I recently discovered ElevenLabs while searching for a Text-to-speech app to convert text into audio for my app. They offer an API with several features, including transforming text into speech.
In this tutorial, I will talk about how to build a simple text-to-speech app using Next.js and ElevenLabs API.
No advanced knowledge is needed, but you need to have a basic understanding of JavaScript to create a Text-to-speech app.
Text-to-speech: Step by step
Getting started with ElevenLabs
Elevenlabs
ElevenLabs is an AI platform focused on high-quality voice synthesis. The platform allows for customizable voice settings, such as adjusting stability and similarity, which helps create more realistic and natural-sounding audio.
API Endpoints overview
Here are the endpoints we will be using in this tutorial:
- Voice
- Endpoint: /voices
- Description: Retrieves all available voices
- Text-to-Speech
- Endpoint: /text-to-speech/{voice_id}
- Description: Converts the text into audio using the specified voice by the voice_id parameter in the Text-to-speech app
Get an API Key
You need to generate your API key on your profile settings:
This key will be used for authentication in API requests.
Setup project
Init your Next.js
Follow these steps:
npx create-next-app text-to-speech-app cd text-to-speech-app
Set Up .env
Create .env file and add your api key for the Text-to-speech app.
ELEVENLABS_API_KEY=your-apikey-here
Create API Routes
We’re going to set up our APIs routes to connect to the ElevenLabs API, so our front-end can use them.
Create the file /api/voices.js
export default async function handler(req, res) {
const apiUrl = 'https://api.elevenlabs.io/v1/voices';
const apiKey = process.env.ELEVENLABS_API_KEY;
try {
const response = await fetch(apiUrl, {
method: 'GET',
headers: {
'xi-api-key': apiKey,
},
});
const voices = await response.json();
res.status(200).json(voices);
} catch (error) {
res.status(500).json({ error: 'Error fetching voices' });
}
}
Create the file /api/text-to-speech.js
export default async function handler(req, res) {
const { text, voice_id } = req.body;
const apiUrl = `https://api.elevenlabs.io/v1/text-to-speech/${voice_id}`; const apiKey = process.env.ELEVENLABS_API_KEY;
const headers = {
"Accept": "audio/mpeg",
"xi-api-key": apiKey,
"Content-Type": "application/json"

------------------------------------

EXERCISES TO COMPLETE:
A: Name every file the Next.js tutorial instructs the reader to create.
B: Update the Next.js tutorial passage from "ELEVENLABS_API_KEY=your-apikey-here" up to and including "can use them." by changing "front-end" to "client".

DATASET EXTRACT:

------------------------------------

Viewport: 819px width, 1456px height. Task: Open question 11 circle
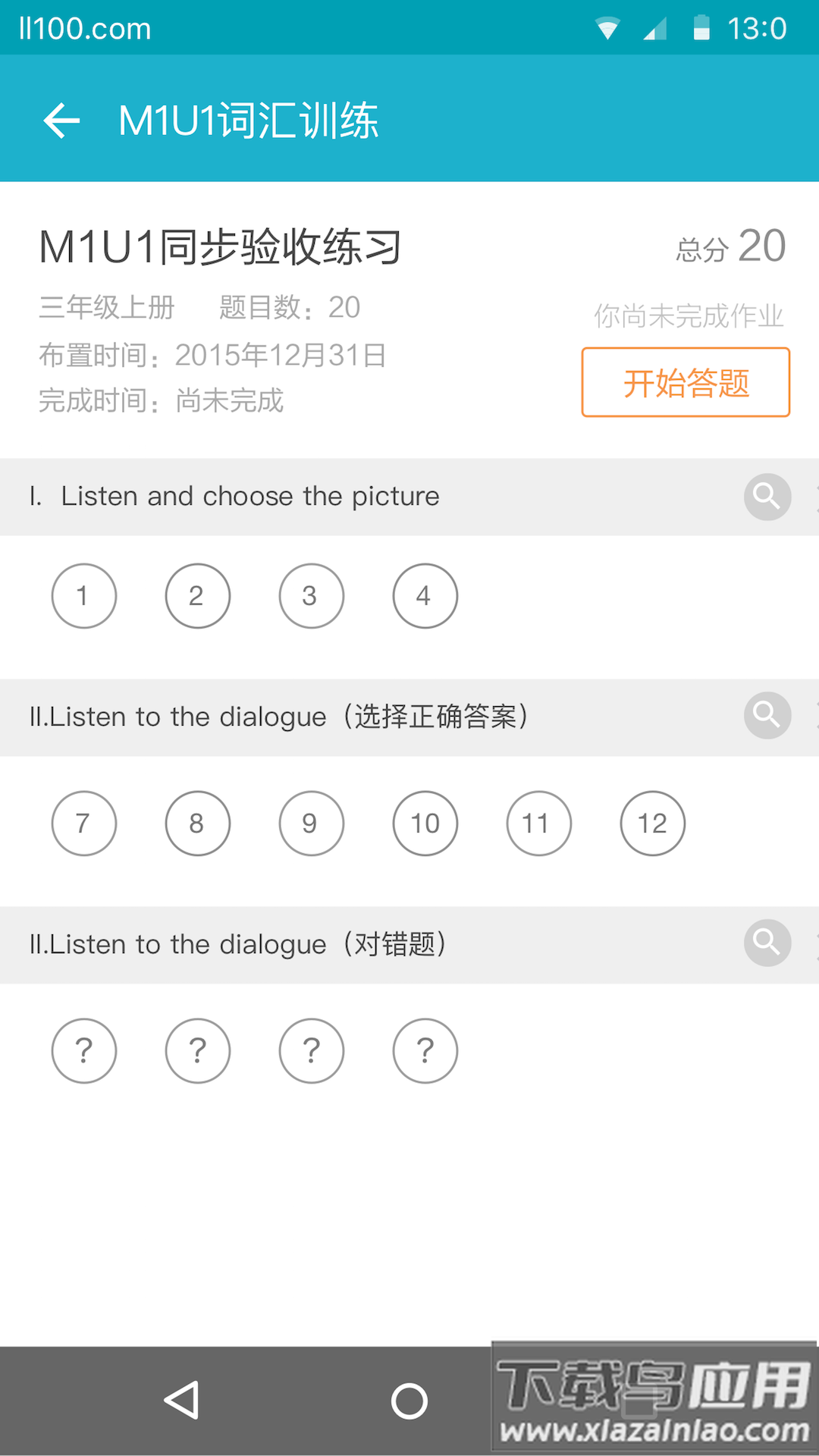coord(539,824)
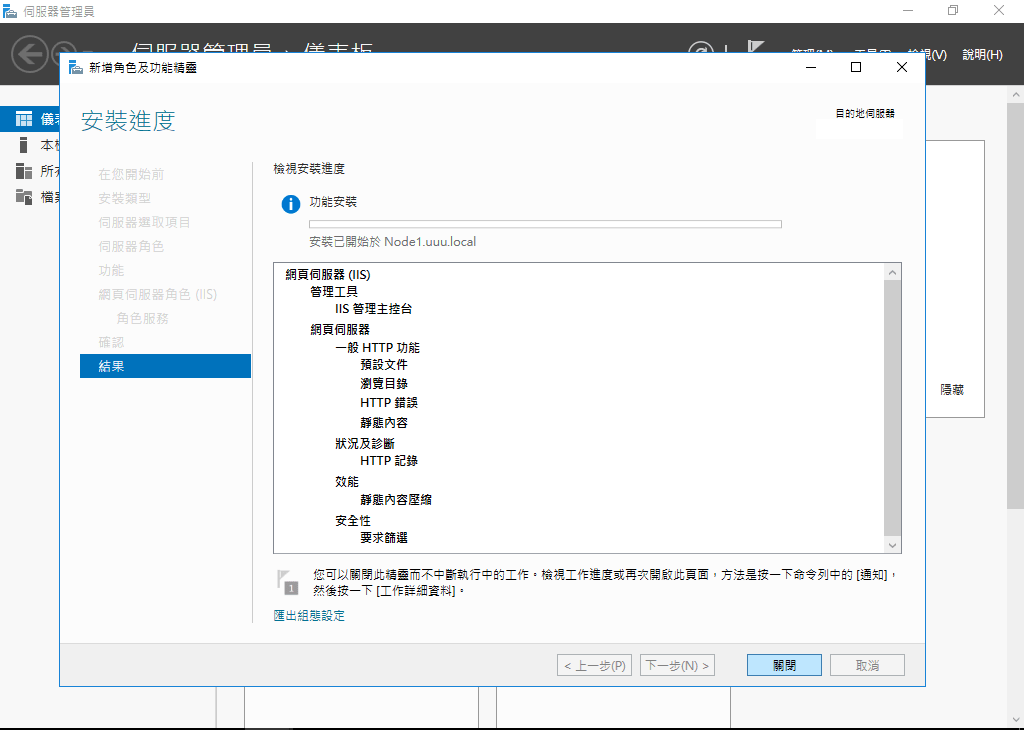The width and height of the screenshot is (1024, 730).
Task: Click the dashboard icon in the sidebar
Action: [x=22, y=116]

------------------------------------

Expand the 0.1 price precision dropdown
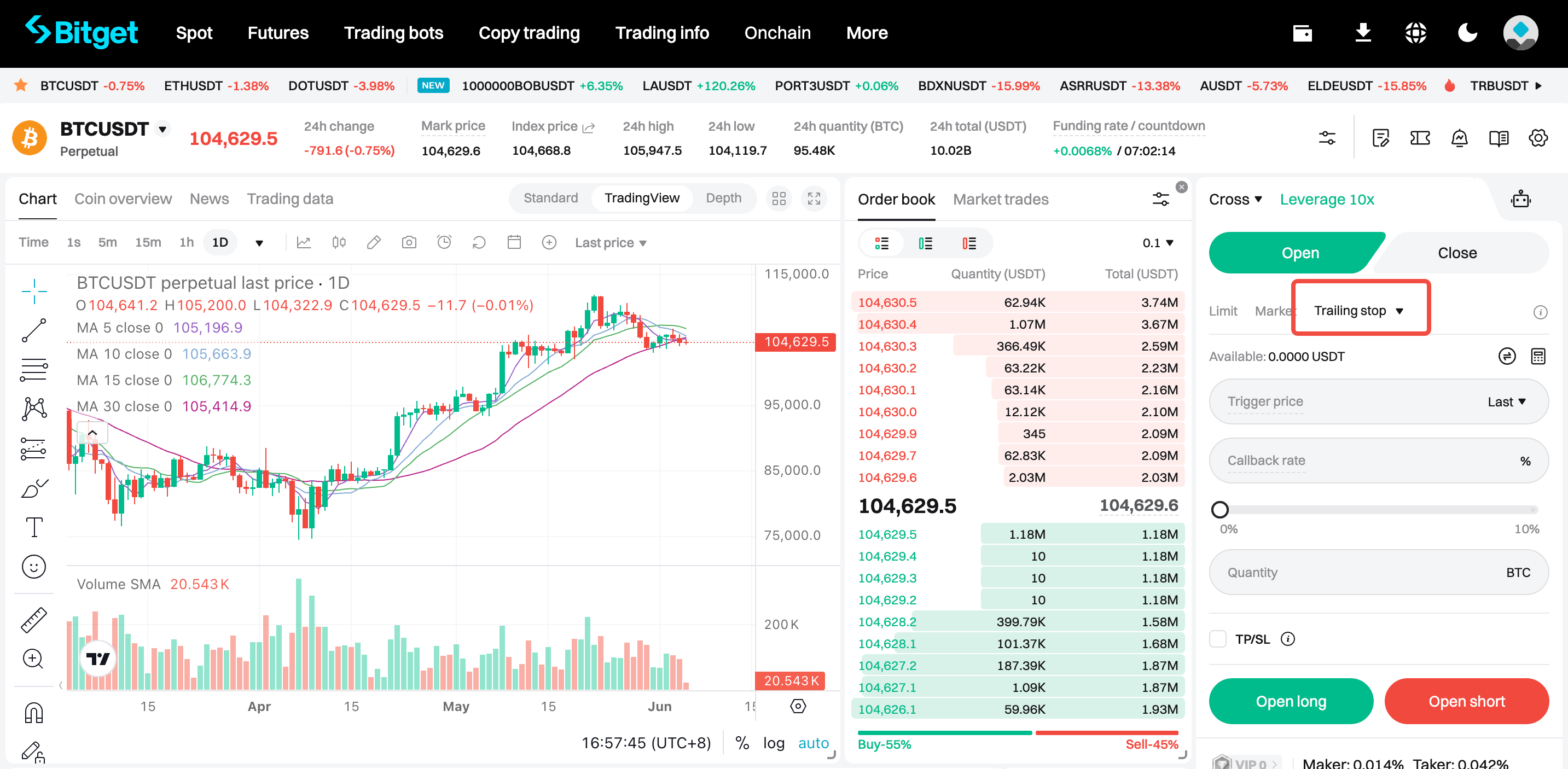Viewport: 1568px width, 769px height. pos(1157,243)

------------------------------------

THE REPLIES:
A:
- .env
- /api/voices.js
- /api/text-to-speech.js

B:
ELEVENLABS_API_KEY=your-apikey-here
Create API Routes
We’re going to set up our APIs routes to connect to the ElevenLabs API, so our client can use them.